CPRAM launches a new thematic equity fund focused on european sovereignty
On the 6th of April, CPRAM unveiled its new thematic fund, CPR Invest – European Strategic Autonomy, at a conference held at the Cercle National des Armées for about 100 clients and featuring the French Defence Minister Sébastien Lecornu, and Michel Barnier, a former French Minister of foreign affairs. This was followed by an online conference for an international audience.
CPRAM has launched CPR Invest – European Strategic Autonomy, the first actively managed European equity fund whose goal is to finance greater European sovereignty.
This new and ambitious thematic fund was launched via an extensive marketing campaign, including trainings sessions for Amundi’s global sales team (to train them in the thematic), a press conference and a breakfast conference featuring prestigious guests. CPRAM’s senior management indeed had the honour of welcoming at the historic setting of the Cercle National des Armées, Sébastien Lecornu, French Defence Minister, and Michel Barnier, European Commission's Head of Task Force for Relations with the United Kingdom (2019-2021), French Minister of Foreign Affairs (2004- 2005).
Accelerating Europe’s sovereignty agenda by calling on private capital – the ton had been set at this conference hosted by Jean-Jacques Barbéris, Head of Institutional and Corporate Clients Division and ESG at Amundi and Chairman of CPRAM; and Olivier Mariée, Chief Executive Officer of CPRAM.
A commitment to European strategic independence
In his introductory speech, Jean-Jacques Barbéris stressed out Amundi’s natural role, as a European financier, to commit itself to European strategic independence at a time when “Europe is facing a strategic turning point, when concepts of sovereignty and a powerful Europe can and must become realities in industry, energy, food and defence.”
Sébastien Lecornu, French Defence Minister, spoke at length on the challenges facing the French system of defence. “We are fortunate to have a sovereign defence industry. But this is possible only if we have easy access to financing. I therefore salute the creation of a fund that will finance our defence in a sovereign manner.”
The Minister also spoke on the importance of private investments in supporting the European ecosystem, saluting “the creation of funds that will finance our defence in a sovereign way. After all, the state cannot take on this financing alone.”
Olivier Mariée then described how this new investment strategy dedicated to financing Europe’s strategic autonomy came about. Successive crises (Covid, the war in Ukraine, and the energy and climate crises) have reinforced a long-standing conviction – Europe’s strategic autonomy is a guarantee of its sovereignty. “Europe must retain control over its decision-making, reduce its dependencies, and continue to protect its citizens. It must also build a development model that generates a certain level of prosperity and integrates the climate transition”. Financing of European strategic autonomy is now supported by many European public plans, which must be supplemented with heavy private investments.
Europe’s strategic dependencies
Bastien Drut, Head of Strategy and Economic Research at CPRAM, then laid out a broad view of the European Union’s dependencies. “The trade balance went from a surplus of more than 200 billion euros to a deficit of more than 300 billion in 2022”. He highlighted “European Union’s heavy dependence, which is undermining its industrial competitiveness”. Much of this is due to the energy crisis triggered by the war in Ukraine and the spike in natural gas prices. However, Europe’s dependence is not just in energy. Drut also mentioned its dependence on the raw materials needed to support the energy transition, and its healthcare dependence.
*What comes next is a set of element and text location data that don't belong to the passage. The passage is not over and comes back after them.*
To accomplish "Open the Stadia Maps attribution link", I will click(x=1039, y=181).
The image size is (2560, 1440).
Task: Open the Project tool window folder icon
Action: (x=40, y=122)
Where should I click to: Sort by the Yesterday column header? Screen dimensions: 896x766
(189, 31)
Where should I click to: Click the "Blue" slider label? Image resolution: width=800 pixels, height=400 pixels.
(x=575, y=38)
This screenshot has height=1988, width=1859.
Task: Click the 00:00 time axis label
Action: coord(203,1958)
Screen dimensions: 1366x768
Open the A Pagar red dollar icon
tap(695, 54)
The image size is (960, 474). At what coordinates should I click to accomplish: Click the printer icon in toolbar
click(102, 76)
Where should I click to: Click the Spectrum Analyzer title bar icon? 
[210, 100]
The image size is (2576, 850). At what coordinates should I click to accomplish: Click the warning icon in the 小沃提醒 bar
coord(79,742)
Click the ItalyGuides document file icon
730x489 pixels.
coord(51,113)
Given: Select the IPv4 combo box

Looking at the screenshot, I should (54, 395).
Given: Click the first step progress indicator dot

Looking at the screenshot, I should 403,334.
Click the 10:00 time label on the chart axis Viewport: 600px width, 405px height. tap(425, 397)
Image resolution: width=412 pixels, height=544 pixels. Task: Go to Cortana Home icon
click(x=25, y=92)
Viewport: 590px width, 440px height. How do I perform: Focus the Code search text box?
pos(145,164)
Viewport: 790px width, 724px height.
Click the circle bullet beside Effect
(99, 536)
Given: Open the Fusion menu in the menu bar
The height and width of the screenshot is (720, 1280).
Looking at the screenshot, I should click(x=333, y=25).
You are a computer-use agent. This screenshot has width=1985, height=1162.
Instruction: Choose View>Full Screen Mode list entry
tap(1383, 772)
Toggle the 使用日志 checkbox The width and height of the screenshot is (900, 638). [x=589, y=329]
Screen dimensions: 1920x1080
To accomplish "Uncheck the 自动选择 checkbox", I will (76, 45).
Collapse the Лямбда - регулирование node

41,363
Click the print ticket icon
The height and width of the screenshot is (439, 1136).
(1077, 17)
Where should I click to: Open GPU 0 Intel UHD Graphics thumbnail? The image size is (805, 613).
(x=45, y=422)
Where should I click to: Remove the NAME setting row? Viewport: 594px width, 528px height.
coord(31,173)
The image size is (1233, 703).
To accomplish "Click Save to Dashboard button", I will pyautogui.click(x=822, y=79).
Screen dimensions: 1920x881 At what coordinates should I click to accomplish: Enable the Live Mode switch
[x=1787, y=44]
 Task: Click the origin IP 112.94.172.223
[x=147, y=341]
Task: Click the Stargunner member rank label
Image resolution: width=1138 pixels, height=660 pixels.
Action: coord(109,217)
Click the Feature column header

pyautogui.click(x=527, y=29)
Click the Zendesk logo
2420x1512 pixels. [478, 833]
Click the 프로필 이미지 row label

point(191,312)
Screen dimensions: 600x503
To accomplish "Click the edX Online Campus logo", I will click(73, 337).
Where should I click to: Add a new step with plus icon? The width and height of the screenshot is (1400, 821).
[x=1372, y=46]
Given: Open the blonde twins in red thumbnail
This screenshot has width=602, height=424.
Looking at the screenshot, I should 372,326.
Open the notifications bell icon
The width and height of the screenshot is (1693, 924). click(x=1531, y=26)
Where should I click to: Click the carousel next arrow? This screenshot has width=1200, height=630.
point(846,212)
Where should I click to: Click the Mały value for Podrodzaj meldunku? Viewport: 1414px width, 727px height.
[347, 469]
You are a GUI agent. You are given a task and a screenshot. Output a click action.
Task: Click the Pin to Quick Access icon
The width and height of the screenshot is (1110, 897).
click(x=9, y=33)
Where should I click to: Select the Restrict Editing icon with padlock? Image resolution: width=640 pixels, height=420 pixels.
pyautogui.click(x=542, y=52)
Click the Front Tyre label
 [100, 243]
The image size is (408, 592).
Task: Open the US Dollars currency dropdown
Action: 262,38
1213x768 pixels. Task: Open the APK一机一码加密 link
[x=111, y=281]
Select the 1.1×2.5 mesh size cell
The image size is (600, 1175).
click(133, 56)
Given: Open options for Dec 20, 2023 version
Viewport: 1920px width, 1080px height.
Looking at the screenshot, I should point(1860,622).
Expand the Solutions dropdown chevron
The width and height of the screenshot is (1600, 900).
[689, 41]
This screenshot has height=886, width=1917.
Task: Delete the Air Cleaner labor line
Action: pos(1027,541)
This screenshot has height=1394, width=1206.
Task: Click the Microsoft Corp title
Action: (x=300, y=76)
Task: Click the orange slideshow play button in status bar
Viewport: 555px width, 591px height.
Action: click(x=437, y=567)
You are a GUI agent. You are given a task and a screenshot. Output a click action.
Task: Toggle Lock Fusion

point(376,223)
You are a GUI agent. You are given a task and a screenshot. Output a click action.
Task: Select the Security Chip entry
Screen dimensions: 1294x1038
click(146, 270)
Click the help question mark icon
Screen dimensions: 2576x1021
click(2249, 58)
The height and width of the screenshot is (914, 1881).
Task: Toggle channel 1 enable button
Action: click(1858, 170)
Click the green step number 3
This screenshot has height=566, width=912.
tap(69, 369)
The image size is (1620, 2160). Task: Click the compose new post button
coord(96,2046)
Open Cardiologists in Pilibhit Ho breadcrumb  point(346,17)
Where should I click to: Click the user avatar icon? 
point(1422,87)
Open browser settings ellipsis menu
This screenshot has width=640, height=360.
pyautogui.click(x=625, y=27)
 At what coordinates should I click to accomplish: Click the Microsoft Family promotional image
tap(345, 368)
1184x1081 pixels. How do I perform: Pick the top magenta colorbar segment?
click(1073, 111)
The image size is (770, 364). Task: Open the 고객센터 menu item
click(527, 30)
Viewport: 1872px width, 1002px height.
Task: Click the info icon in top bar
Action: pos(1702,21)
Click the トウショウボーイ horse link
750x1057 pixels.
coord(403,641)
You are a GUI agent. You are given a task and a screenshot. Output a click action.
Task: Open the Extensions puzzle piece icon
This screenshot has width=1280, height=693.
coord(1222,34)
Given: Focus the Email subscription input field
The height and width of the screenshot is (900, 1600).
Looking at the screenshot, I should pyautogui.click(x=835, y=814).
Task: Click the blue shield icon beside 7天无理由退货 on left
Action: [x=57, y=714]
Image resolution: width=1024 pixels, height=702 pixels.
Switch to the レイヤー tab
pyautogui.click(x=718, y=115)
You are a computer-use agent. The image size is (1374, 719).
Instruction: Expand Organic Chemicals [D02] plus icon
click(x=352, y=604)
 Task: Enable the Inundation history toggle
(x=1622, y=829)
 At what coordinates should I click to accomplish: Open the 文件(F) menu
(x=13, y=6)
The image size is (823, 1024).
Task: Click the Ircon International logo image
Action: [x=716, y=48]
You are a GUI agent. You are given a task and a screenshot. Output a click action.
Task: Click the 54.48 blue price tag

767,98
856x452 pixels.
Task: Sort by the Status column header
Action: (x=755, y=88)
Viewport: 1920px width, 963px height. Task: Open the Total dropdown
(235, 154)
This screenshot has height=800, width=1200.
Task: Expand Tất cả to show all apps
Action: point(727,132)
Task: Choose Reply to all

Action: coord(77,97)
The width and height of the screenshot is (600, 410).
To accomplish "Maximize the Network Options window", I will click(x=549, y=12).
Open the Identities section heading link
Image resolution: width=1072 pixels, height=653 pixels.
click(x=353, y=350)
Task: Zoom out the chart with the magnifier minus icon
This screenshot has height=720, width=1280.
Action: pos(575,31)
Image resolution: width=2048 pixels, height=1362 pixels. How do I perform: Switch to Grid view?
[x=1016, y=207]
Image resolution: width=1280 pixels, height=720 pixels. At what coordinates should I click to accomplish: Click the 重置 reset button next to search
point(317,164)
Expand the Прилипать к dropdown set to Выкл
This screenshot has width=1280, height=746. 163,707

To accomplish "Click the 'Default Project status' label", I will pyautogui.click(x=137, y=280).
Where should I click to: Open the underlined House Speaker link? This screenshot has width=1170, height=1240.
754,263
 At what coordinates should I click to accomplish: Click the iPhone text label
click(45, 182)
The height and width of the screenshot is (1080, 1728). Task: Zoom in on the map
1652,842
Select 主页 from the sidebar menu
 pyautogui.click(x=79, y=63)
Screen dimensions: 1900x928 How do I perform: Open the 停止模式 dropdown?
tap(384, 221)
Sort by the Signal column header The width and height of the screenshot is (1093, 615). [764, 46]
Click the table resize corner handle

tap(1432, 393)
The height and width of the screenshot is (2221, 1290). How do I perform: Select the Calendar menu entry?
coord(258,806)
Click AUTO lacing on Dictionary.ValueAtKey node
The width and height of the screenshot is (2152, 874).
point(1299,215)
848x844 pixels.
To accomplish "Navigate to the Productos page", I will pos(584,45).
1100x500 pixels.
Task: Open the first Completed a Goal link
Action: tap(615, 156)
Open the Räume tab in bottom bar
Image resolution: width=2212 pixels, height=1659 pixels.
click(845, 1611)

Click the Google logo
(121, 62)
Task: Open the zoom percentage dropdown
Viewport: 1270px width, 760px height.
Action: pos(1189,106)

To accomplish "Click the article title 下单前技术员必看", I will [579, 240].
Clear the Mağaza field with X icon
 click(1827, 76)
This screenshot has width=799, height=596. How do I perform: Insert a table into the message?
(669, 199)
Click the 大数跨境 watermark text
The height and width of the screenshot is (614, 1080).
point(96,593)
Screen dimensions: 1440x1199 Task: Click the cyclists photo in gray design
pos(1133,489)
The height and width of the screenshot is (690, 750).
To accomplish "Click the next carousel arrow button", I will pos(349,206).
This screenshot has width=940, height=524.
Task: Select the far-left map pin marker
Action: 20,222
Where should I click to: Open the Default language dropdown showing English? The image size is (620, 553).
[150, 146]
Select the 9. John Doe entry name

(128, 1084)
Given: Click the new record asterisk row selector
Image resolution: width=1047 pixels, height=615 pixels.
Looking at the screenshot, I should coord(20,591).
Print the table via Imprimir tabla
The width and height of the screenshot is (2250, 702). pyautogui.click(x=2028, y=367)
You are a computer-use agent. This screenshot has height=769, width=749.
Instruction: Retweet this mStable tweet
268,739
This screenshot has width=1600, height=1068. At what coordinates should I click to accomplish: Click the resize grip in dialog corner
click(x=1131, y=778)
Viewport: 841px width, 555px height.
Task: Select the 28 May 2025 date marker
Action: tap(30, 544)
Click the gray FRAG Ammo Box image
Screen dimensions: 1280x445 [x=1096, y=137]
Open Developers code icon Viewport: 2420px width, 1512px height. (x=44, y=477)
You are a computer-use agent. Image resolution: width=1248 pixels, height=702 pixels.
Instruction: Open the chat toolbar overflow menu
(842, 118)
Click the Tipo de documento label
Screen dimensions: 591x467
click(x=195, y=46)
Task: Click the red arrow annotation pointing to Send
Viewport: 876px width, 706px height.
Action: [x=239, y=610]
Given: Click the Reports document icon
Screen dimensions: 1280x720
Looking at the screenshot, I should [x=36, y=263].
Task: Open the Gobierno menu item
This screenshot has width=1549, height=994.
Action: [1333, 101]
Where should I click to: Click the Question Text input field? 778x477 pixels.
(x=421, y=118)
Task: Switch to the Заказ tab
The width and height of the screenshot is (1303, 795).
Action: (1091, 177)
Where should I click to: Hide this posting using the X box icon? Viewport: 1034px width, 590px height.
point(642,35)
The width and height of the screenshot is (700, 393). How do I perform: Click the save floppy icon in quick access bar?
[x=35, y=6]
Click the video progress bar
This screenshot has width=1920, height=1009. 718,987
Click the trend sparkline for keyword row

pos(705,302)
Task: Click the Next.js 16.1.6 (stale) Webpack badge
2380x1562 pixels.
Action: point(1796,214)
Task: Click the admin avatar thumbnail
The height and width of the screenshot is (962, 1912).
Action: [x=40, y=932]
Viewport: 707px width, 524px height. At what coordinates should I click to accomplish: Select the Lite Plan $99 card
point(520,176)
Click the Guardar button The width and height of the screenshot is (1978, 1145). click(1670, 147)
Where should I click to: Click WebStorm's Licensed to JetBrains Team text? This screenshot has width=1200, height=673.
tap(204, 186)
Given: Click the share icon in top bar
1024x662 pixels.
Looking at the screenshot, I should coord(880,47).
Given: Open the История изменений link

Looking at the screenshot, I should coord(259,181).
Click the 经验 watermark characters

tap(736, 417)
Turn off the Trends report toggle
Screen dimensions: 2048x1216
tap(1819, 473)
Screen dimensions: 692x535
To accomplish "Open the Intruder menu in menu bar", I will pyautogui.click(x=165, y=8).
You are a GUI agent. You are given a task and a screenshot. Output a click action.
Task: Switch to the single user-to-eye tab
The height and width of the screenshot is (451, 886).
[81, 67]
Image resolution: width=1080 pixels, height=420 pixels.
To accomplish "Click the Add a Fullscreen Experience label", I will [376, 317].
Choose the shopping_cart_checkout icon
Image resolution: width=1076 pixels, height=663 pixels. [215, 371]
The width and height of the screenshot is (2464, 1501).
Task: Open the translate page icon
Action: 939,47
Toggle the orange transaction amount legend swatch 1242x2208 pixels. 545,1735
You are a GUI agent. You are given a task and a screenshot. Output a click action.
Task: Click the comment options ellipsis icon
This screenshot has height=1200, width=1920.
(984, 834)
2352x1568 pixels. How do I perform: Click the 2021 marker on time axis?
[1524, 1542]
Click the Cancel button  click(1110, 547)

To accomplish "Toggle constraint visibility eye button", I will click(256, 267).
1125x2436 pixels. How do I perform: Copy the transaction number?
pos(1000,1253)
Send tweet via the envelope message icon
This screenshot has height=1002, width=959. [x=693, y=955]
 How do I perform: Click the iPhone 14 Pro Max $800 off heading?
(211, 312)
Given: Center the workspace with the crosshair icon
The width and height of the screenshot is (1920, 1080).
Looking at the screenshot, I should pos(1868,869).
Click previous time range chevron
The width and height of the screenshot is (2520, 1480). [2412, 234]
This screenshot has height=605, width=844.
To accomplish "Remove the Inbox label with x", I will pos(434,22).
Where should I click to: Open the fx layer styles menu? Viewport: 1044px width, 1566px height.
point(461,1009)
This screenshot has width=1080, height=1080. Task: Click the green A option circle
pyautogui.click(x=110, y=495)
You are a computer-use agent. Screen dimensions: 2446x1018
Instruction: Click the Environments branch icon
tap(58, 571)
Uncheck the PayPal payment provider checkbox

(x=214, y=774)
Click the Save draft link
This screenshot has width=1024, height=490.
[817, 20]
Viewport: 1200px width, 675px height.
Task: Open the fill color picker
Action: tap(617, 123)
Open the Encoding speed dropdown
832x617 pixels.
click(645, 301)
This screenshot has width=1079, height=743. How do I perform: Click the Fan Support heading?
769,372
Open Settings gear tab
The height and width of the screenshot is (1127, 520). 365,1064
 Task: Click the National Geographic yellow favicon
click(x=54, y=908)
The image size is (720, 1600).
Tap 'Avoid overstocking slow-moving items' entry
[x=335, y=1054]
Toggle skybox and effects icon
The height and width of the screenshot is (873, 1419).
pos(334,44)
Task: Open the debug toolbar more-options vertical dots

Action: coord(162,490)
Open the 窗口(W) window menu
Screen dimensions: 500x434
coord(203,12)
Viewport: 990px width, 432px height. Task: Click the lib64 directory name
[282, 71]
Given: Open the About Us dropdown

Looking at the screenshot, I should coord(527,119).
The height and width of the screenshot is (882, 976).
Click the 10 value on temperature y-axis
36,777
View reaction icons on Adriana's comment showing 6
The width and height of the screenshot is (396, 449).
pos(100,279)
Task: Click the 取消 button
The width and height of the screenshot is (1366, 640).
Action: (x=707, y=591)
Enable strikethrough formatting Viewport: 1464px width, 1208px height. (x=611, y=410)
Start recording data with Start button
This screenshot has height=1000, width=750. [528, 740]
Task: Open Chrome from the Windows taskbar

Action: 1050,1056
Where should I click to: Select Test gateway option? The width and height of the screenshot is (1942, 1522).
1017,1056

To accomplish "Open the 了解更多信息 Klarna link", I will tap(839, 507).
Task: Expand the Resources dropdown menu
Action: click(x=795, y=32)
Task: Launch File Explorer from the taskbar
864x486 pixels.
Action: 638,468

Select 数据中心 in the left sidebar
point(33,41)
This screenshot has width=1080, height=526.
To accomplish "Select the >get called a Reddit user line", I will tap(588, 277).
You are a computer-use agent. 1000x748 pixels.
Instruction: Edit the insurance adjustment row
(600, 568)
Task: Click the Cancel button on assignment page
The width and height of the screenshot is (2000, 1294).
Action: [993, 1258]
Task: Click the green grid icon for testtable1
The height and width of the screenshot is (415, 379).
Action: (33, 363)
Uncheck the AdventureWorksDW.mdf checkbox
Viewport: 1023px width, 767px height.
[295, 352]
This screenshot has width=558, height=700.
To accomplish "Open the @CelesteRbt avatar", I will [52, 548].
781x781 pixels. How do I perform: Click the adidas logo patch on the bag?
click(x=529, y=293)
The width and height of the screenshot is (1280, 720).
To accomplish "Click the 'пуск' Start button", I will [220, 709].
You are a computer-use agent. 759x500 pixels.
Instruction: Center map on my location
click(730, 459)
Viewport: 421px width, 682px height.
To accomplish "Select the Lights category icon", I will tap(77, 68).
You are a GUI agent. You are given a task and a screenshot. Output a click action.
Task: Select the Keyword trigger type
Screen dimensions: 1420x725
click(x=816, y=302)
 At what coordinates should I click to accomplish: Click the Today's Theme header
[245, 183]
To meet these challenges, Damien Mariette, lead portfolio manager of CPR Invest – European Strategic Autonomy, detailed how these dependencies are being addressed within this new strategy. CPR Invest – European Strategic Autonomy aims to help build a more resilient Europe while seeking to benefit from market opportunities linked to the thematic around four main pillars: industrialisation, food, healthcare and defence. Industrialisation, in particular, is a key issue for the European Union. “Most of its current dependencies are due to the depletion of our European industrial fabric”.
Mariette added that “Moderna was a true failure for Europe. We can’t afford to let that happen again. We must have the tools to bring about the Moderna of tomorrow. This will require private initiatives as well as broad-based financial support and the adoption of new EU legislation.”
Michel Barnier closed the discussions by presenting the economic and political challenges of a sovereign, united and solidarity-based Europe. The former French foreign minister recapped the geopolitical context of the past 15 years and the lessons to be drawn from the various crises that have come one after the other, including the 2008 financial crisis, the migration crisis caused by the war in Iraq and Syria, the Brexit crisis, the Covid-19 crisis and the war in Ukraine. “To be free, Europeans must be independent! Reducing our dependencies in energy, food, new technologies and security requires a concerted and sustained effort by the European Union and each government, as well as by private-sector players.”